Sementara itu, saya mulai menginstruksikan sekretaris desa untuk mulai memindahkan tumpukan semen ke lahan samping balai desa. Bukan saya licik atau bagaimana, tetapi keamanan material negara juga penting.

Satu bulan hampir berlalu, dan saya sudah hampir lupa pada usulan Sunengsih. Namun, siapa sangka, saat saya sedang sibuk mengatur pengiriman material untuk fondasi gudang logistik di lahan samping balai desa itu, dia datang lagi. Rambutnya yang biasanya rapi sedikit berantakan, wajahnya yang tanpa make-up terlihat kuyu. Persisnya dia seperti orang yang berhari-hari tidak cukup tidur. Kali ini dia tidak membawa map. Benar-benar gadis bengal dia adanya. Namun, kopi di mulut saya terasa masam begitu dia menyampaikan sebuah kabar.

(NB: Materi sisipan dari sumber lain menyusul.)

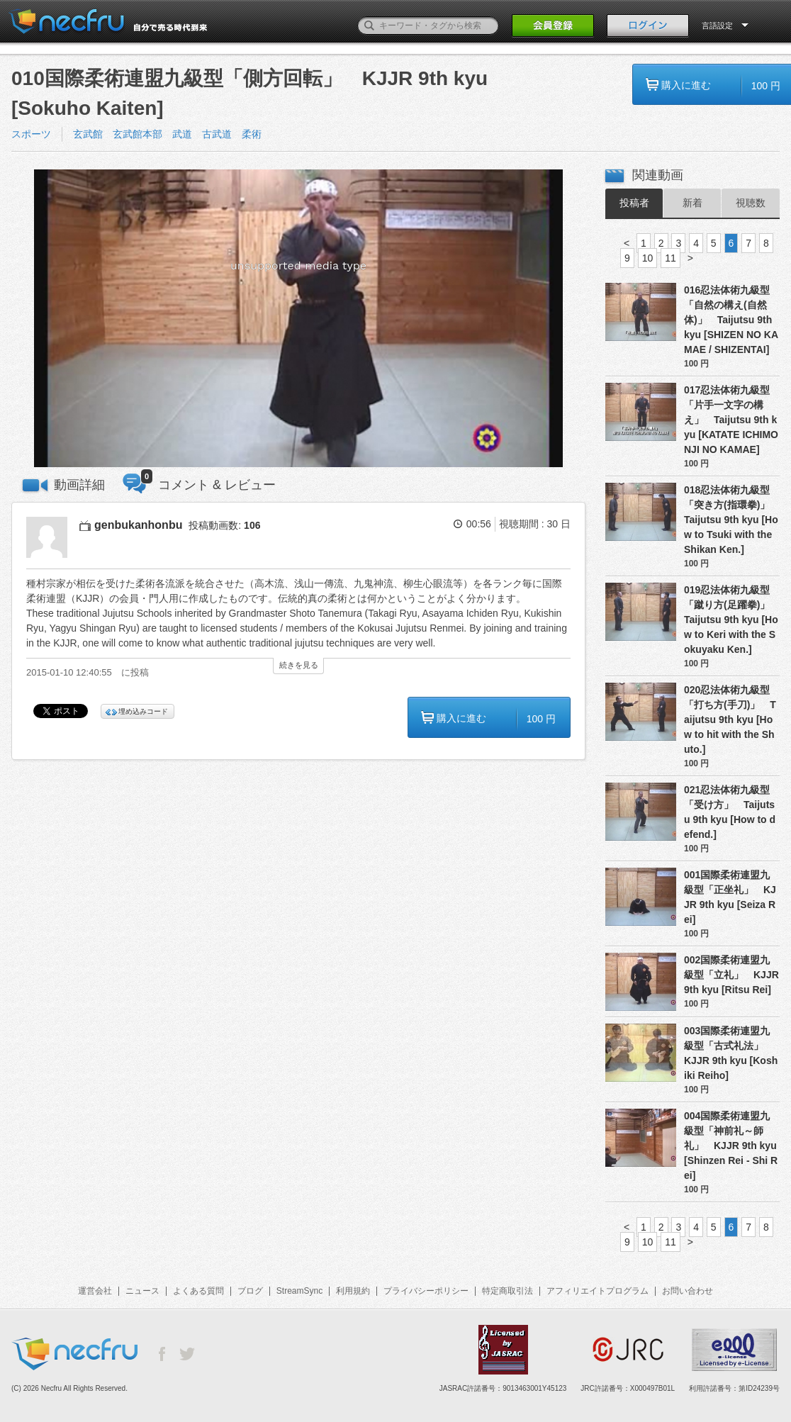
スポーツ (31, 134)
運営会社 (95, 1291)
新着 (692, 202)
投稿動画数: (224, 525)
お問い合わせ (687, 1291)
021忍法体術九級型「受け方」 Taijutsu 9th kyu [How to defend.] (729, 812)
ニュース (142, 1291)
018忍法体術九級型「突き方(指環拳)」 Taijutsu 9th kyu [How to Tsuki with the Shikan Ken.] (732, 519)
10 (647, 258)
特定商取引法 (507, 1291)
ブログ (250, 1291)
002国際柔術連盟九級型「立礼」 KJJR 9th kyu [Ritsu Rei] (731, 974)
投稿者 (634, 202)
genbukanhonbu (138, 525)
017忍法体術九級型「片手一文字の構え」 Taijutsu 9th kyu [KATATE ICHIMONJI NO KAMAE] (731, 419)
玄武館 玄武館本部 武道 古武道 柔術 (172, 134)
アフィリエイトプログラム (597, 1291)
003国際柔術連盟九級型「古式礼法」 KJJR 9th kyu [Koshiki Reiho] (731, 1053)
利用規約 (353, 1291)
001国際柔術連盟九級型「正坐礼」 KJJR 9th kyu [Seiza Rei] (730, 897)
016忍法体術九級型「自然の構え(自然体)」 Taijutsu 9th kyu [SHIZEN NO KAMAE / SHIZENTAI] (731, 319)
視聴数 (750, 202)
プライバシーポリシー (426, 1291)
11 (670, 258)
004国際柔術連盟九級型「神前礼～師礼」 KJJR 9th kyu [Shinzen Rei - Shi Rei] (731, 1145)
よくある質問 (198, 1291)
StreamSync (299, 1291)
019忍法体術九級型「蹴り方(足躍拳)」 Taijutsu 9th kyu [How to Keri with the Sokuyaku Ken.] (732, 619)
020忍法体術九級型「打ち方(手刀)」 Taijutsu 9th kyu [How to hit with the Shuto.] (730, 719)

"Sepertinya sekarang hanya tinggal izin dari Pak Kades." Dia berujar dengan nada sok tenang.

Saya tertawa pendek dan mengangguk-angguk. 

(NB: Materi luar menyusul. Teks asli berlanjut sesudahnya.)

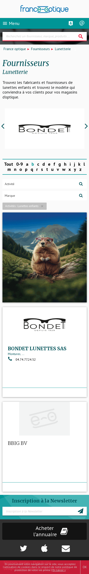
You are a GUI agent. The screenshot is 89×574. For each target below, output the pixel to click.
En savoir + (59, 570)
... (23, 354)
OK (85, 567)
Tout (8, 164)
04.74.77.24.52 (22, 359)
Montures (14, 354)
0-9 (19, 164)
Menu (11, 23)
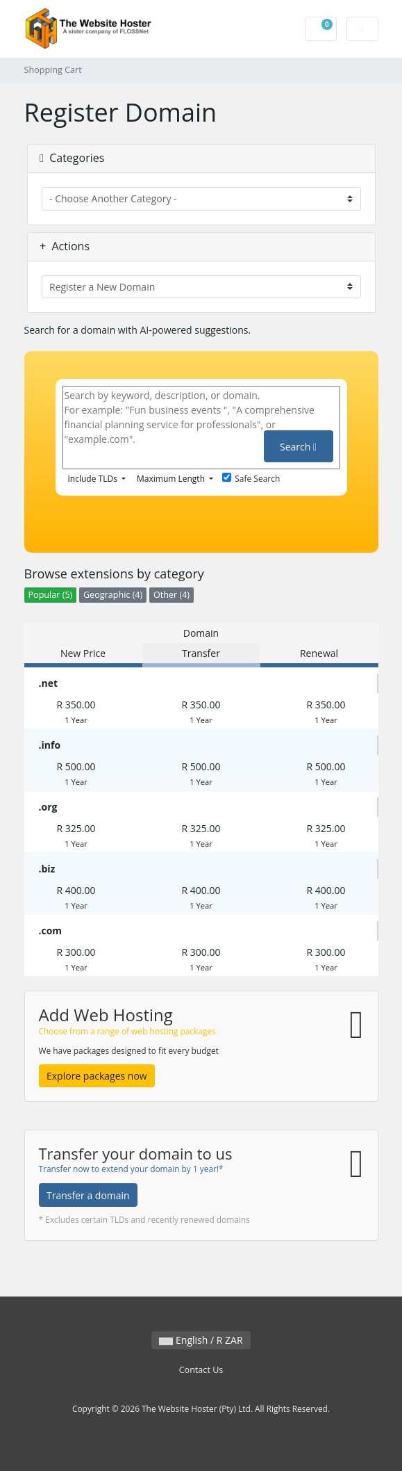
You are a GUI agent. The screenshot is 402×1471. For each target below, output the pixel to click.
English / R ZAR (200, 1340)
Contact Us (201, 1370)
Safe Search (251, 479)
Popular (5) (50, 595)
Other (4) (171, 595)
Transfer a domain (88, 1195)
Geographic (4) (112, 595)
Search (298, 446)
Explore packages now (97, 1075)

Sunengsih lalu melanjutkan perkataannya. "Saya tidak menyangka kalau istri Pak RT 04 itu orang luar kabupaten." 

"Maaf, saya pun baru ingat belakangan kalau beliau sedang keluar. Bagaimana dengan sisanya?"

 "Untuk Pak RT 07, saya membantunya mengurus sedikit administrasi rumah sakitnya, lalu istrinya memandu tangan beliau untuk tanda tangan. Mereka semua setuju."

Lihat, kan? Gadis ini mulai bermain kotor dengan cara menyuap emosi warga. Dia pikir dengan sedikit bantuan administrasi, dia bisa melompati wewenang saya. Ini tipikal anak muda zaman sekarang. Mereka selalu merasa sudah melakukan revolusi hanya karena mau berkeringat sedikit di atas ketenangan kertas-kertas.

"Bagus, Dik. Namun, seperti yang saya katakan, gudang logistik adalah prioritas. Kamu tidak bisa membuka taman baca di atas semen dan pasir yang diperuntukan bagi gudang ketahanan pangan, kan?" kata saya sambil kembali mengangguk-angguk. Beberapa kali saya memandangnya lewat sudut mata, dan senyuman Sunengsih yang tidak lepas dari wajahnya membuat saya merasa—ah, entahlah.

"Saya tahu, Pak. Karena itu, saya tidak lagi meminta lahan itu. Keluarga Bang Sarpani, yang sudah Bapak tolong tempo lalu, menghibahkan tanah di belakang rumahnya. Katanya, mereka ingin meniru kedermawanan Pak Kades." Dia mengucapkannya sambil menatap saya lekat-lekat. Entah itu bentuk hormat atau cara halus untuk memastikan saya tidak akan lagi menolaknya.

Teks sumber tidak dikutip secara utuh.